──────── Records supplied ────────
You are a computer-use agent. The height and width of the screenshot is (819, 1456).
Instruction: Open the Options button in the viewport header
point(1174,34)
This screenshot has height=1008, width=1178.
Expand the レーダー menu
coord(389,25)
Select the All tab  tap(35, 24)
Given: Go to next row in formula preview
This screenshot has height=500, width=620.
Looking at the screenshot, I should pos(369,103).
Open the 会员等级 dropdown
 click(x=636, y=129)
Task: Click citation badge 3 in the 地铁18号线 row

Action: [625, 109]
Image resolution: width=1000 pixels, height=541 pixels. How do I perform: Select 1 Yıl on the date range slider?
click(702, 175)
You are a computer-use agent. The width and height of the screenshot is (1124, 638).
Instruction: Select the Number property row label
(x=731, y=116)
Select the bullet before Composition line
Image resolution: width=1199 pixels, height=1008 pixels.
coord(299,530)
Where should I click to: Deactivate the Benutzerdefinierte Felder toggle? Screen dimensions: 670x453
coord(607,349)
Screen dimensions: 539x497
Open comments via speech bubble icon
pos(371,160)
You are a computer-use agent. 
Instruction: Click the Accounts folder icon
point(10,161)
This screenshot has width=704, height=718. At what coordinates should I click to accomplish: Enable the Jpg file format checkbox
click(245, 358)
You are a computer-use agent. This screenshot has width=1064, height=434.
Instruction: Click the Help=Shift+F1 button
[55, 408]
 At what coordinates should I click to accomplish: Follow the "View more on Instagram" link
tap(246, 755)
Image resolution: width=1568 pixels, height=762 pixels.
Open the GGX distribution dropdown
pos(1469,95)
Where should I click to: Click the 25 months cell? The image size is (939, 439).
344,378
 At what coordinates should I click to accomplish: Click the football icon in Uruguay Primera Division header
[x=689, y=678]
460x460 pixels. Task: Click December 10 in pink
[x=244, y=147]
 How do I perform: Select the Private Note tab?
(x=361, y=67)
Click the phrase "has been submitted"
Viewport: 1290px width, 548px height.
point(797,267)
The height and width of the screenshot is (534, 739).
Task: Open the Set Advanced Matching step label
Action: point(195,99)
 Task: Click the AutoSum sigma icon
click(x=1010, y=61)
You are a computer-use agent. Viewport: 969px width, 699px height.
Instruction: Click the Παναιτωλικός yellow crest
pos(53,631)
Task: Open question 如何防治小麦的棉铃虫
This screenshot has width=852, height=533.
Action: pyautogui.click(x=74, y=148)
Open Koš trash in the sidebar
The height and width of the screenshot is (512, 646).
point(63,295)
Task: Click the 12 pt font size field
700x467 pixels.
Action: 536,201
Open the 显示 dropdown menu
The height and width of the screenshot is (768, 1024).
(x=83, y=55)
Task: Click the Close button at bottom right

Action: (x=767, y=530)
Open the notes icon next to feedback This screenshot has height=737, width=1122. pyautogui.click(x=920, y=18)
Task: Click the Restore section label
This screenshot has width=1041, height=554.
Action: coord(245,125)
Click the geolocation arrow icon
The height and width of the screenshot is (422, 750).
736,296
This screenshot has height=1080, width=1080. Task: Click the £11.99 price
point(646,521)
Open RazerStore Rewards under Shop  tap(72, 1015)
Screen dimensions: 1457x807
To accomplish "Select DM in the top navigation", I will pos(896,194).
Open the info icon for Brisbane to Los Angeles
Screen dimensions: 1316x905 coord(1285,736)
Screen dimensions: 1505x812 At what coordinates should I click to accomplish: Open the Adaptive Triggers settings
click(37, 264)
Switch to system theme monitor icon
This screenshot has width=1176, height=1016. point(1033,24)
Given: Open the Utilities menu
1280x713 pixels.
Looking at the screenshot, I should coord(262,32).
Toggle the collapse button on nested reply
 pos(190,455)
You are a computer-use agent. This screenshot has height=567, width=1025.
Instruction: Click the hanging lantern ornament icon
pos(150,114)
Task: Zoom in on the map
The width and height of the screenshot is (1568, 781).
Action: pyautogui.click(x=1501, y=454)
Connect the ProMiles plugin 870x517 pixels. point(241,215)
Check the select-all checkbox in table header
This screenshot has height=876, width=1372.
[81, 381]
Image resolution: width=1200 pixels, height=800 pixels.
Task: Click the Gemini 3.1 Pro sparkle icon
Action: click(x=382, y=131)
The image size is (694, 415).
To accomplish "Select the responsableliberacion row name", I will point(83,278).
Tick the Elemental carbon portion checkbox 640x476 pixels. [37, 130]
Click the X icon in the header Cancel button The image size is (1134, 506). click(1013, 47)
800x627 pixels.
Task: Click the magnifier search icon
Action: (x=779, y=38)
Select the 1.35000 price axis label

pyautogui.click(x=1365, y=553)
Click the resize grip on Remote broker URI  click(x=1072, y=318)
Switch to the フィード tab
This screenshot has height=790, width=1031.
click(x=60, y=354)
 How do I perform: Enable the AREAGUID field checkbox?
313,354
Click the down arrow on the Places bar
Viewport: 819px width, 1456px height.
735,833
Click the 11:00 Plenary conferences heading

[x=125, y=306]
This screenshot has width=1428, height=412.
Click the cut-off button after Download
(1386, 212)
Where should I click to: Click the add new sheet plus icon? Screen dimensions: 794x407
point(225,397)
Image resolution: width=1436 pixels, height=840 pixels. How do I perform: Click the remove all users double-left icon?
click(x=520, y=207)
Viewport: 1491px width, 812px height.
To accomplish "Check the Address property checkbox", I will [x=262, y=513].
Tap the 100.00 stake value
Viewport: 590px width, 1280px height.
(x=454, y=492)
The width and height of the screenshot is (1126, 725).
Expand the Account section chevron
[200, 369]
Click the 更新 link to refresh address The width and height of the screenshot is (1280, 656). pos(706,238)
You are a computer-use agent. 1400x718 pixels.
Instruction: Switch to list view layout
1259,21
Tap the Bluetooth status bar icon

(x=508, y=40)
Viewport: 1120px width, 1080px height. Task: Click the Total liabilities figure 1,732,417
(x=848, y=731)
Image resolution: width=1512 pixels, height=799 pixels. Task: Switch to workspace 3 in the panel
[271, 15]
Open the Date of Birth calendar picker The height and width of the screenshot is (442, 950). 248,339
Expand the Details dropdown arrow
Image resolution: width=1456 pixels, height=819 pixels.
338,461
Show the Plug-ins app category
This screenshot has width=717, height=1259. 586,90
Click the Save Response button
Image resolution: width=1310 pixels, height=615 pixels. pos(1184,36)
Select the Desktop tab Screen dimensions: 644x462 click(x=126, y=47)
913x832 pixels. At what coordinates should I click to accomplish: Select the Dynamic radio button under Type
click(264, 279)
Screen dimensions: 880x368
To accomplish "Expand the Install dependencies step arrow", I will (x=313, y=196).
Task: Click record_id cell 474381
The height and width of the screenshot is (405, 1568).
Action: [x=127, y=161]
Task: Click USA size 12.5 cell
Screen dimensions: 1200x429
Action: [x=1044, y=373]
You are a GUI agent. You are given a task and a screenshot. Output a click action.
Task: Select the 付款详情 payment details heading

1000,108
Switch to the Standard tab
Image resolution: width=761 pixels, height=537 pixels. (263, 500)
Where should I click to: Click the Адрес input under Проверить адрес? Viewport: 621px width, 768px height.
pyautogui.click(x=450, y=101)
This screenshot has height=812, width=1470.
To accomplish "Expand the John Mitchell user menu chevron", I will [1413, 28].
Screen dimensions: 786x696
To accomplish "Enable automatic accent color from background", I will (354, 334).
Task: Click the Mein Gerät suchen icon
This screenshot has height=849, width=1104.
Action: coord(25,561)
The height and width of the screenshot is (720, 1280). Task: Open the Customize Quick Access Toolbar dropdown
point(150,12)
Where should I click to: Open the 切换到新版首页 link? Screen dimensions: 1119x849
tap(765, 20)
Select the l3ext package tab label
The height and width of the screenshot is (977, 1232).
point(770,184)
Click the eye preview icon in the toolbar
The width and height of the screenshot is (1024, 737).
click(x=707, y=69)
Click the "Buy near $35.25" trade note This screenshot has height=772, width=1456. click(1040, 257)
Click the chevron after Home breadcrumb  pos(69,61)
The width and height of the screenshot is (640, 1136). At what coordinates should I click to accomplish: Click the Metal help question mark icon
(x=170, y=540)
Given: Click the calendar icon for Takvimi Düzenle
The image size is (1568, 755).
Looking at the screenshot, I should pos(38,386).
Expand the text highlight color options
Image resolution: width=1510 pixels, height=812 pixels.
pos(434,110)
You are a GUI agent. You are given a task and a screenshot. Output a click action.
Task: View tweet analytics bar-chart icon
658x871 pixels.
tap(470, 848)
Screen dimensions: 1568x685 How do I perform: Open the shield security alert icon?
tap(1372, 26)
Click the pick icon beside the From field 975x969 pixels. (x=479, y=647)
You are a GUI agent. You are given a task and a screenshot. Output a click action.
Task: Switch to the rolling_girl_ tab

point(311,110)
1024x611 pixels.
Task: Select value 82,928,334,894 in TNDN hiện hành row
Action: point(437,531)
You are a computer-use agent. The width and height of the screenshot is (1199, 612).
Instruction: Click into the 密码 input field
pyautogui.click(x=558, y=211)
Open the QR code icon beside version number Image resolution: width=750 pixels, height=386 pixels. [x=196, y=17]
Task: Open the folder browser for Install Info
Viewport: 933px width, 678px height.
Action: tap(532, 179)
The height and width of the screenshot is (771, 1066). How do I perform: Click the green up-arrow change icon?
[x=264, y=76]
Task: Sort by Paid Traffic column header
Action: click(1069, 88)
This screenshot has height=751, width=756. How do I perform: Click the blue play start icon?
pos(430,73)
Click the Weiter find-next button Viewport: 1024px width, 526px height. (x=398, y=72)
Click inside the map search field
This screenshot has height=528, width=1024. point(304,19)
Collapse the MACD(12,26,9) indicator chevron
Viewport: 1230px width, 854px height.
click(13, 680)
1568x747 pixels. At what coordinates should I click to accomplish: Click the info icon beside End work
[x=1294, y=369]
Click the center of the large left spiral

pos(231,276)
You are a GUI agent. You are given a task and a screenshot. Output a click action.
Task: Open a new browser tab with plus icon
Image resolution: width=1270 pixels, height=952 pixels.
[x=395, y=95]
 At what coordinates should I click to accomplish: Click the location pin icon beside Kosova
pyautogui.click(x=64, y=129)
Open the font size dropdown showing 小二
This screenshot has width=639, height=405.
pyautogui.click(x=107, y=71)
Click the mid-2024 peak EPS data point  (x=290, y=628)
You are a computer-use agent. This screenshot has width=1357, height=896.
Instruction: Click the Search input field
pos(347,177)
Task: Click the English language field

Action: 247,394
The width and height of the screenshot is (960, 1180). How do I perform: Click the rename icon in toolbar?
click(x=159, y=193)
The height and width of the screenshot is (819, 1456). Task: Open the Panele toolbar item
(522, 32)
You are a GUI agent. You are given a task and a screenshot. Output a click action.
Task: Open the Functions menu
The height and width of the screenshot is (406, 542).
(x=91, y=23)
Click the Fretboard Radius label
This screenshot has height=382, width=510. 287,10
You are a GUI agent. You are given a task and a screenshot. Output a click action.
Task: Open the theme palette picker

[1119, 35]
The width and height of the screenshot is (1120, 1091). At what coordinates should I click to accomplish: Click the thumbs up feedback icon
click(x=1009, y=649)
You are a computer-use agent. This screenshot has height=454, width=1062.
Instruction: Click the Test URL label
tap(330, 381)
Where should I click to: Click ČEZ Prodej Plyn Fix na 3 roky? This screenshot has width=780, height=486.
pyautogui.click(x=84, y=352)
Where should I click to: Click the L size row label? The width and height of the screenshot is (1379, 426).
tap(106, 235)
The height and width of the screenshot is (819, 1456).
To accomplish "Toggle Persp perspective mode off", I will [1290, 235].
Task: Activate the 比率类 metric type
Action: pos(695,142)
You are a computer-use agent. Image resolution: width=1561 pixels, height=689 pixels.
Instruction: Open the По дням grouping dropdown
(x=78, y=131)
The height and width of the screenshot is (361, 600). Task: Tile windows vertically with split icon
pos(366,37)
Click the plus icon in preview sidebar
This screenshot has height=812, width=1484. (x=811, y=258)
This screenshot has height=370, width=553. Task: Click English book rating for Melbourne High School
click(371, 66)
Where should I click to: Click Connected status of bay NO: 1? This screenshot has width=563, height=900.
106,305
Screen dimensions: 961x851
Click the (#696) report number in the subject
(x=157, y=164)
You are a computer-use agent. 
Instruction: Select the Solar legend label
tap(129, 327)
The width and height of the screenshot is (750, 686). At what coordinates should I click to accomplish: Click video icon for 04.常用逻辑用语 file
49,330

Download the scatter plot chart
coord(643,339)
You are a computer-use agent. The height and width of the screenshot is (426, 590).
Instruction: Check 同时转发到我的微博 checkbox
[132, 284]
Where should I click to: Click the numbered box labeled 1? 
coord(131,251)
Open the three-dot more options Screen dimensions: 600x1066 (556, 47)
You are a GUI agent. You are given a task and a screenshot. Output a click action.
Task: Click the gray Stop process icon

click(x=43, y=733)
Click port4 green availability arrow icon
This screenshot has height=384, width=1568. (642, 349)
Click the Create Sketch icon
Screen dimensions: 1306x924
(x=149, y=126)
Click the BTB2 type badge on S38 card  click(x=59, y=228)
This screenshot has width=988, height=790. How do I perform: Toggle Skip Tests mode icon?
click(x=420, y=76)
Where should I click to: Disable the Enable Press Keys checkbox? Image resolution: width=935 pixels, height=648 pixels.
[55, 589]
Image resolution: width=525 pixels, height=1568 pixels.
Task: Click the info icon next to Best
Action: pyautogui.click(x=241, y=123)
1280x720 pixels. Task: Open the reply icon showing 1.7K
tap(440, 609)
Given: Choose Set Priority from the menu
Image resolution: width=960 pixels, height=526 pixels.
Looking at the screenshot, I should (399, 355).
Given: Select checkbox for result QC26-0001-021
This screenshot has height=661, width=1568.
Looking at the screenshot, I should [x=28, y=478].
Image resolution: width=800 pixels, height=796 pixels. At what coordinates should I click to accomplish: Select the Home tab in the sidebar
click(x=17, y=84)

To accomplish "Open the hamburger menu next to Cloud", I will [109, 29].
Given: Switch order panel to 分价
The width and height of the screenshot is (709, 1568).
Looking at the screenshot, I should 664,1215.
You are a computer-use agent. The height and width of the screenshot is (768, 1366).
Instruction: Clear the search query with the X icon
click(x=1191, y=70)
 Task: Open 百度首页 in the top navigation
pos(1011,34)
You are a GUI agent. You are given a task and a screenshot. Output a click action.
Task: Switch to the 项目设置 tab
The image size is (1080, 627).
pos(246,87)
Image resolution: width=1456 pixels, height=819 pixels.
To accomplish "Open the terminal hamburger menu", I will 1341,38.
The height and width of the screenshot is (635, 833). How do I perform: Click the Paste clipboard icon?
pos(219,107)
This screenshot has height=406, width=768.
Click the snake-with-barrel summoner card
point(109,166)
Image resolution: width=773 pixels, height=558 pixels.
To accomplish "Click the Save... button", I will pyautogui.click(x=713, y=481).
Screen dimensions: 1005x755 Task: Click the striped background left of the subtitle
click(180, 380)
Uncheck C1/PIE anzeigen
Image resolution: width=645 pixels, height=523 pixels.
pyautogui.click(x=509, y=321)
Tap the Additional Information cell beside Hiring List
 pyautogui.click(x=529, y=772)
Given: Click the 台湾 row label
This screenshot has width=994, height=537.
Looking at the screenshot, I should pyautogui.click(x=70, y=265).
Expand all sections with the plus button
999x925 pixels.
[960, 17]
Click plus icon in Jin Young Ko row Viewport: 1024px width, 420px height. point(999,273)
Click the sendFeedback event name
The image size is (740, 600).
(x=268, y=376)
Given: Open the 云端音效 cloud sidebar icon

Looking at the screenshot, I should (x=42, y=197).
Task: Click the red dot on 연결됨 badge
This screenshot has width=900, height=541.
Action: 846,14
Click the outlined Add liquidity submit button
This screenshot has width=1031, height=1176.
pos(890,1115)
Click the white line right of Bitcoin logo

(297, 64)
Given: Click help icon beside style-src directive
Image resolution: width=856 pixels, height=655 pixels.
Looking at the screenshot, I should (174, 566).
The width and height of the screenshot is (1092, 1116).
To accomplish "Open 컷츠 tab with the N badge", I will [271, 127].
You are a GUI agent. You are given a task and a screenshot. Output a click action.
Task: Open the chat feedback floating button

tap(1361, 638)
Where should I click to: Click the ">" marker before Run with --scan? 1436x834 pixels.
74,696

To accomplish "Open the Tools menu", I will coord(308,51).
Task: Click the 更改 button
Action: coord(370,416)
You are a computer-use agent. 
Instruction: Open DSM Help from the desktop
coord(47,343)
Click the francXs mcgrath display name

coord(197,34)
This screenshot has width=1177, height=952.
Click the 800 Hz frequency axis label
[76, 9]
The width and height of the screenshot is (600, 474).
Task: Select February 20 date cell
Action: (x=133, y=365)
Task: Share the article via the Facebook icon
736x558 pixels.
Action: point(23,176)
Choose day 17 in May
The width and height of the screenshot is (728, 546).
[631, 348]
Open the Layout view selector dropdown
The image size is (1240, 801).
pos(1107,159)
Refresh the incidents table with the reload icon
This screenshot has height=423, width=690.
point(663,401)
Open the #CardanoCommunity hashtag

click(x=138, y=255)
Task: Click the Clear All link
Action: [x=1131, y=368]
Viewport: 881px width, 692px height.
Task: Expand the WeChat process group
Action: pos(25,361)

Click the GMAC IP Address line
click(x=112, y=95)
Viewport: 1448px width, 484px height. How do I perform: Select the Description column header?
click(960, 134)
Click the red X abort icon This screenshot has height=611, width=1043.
────────
### Task to complete
Can you repeat the listing from the line with "1280x720 pixels. Task: Open" to the line with "pyautogui.click(x=529, y=772)", with "hamburger menu" changed to "three-line menu" and everything else left the same?

### The reply
1280x720 pixels. Task: Open the reply icon showing 1.7K
tap(440, 609)
Given: Choose Set Priority from the menu
Image resolution: width=960 pixels, height=526 pixels.
Looking at the screenshot, I should (399, 355).
Given: Select checkbox for result QC26-0001-021
This screenshot has height=661, width=1568.
Looking at the screenshot, I should [x=28, y=478].
Image resolution: width=800 pixels, height=796 pixels. At what coordinates should I click to accomplish: Select the Home tab in the sidebar
click(x=17, y=84)

To accomplish "Open the three-line menu next to Cloud", I will [109, 29].
Given: Switch order panel to 分价
The width and height of the screenshot is (709, 1568).
Looking at the screenshot, I should 664,1215.
You are a computer-use agent. The height and width of the screenshot is (768, 1366).
Instruction: Clear the search query with the X icon
click(x=1191, y=70)
 Task: Open 百度首页 in the top navigation
pos(1011,34)
You are a GUI agent. You are given a task and a screenshot. Output a click action.
Task: Switch to the 项目设置 tab
The image size is (1080, 627).
pos(246,87)
Image resolution: width=1456 pixels, height=819 pixels.
To accomplish "Open the terminal three-line menu", I will 1341,38.
The height and width of the screenshot is (635, 833). How do I perform: Click the Paste clipboard icon?
pos(219,107)
This screenshot has height=406, width=768.
Click the snake-with-barrel summoner card
point(109,166)
Image resolution: width=773 pixels, height=558 pixels.
To accomplish "Click the Save... button", I will pyautogui.click(x=713, y=481).
Screen dimensions: 1005x755 Task: Click the striped background left of the subtitle
click(180, 380)
Uncheck C1/PIE anzeigen
Image resolution: width=645 pixels, height=523 pixels.
pyautogui.click(x=509, y=321)
Tap the Additional Information cell beside Hiring List
 pyautogui.click(x=529, y=772)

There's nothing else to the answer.